**EXERCISE**
Search the records for the string "agent". Copy each line where it occurs.

**EXTRACTED DATA**

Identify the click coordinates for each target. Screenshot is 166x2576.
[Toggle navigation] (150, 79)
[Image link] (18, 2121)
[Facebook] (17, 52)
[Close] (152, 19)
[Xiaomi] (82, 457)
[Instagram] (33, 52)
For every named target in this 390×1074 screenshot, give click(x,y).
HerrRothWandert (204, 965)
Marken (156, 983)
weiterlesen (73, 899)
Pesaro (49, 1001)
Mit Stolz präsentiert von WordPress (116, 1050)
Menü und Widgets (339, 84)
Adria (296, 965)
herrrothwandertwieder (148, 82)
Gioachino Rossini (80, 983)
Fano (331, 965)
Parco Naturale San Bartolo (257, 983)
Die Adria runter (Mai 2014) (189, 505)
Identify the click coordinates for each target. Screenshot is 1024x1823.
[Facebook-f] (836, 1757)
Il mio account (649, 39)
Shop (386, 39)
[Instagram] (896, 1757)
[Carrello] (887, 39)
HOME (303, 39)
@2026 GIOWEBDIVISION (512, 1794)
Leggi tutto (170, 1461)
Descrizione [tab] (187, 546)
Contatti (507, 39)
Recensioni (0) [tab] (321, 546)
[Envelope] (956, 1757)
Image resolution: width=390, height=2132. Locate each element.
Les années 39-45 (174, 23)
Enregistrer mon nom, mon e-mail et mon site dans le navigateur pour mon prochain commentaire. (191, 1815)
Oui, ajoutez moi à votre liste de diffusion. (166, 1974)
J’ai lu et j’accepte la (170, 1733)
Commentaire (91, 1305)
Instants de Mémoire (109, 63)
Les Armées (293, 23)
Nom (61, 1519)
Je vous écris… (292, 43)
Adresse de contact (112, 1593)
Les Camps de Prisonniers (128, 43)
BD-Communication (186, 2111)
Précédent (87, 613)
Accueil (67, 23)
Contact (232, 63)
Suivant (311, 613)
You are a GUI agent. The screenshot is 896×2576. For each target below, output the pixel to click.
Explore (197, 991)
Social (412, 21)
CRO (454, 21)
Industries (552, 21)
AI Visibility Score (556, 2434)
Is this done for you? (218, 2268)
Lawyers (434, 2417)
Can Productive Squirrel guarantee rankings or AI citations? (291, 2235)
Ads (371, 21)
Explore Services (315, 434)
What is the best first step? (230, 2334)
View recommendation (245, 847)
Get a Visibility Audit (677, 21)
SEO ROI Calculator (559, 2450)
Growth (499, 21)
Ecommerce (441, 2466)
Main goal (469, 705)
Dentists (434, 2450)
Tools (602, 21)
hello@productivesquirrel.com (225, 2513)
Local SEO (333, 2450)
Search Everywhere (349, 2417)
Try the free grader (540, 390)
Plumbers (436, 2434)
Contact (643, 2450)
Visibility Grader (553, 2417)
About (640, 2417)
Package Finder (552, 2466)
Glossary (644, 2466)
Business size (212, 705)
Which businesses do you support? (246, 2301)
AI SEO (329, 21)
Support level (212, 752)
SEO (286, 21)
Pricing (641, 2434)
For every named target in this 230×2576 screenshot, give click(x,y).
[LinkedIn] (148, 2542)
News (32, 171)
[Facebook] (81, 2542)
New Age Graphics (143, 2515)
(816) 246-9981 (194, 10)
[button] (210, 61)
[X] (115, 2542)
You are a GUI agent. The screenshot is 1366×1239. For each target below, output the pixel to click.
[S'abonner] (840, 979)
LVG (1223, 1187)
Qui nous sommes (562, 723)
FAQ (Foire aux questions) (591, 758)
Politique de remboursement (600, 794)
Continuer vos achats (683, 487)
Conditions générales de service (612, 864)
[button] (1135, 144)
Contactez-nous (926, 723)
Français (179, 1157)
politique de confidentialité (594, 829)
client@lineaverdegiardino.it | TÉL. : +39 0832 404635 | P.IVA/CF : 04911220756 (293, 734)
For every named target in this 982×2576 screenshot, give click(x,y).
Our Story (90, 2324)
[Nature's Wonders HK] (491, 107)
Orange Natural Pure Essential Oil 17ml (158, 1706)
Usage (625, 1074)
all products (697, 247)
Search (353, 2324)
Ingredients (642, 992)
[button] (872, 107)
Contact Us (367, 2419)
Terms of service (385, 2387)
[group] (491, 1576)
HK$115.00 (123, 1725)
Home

**TASK RESPONSE**
You are a GUI agent. The screenshot is 896×2576. For each target below, output the pixel to click.
You are a GUI agent. The screenshot is 1366×1239. For each target below, output the pixel to click.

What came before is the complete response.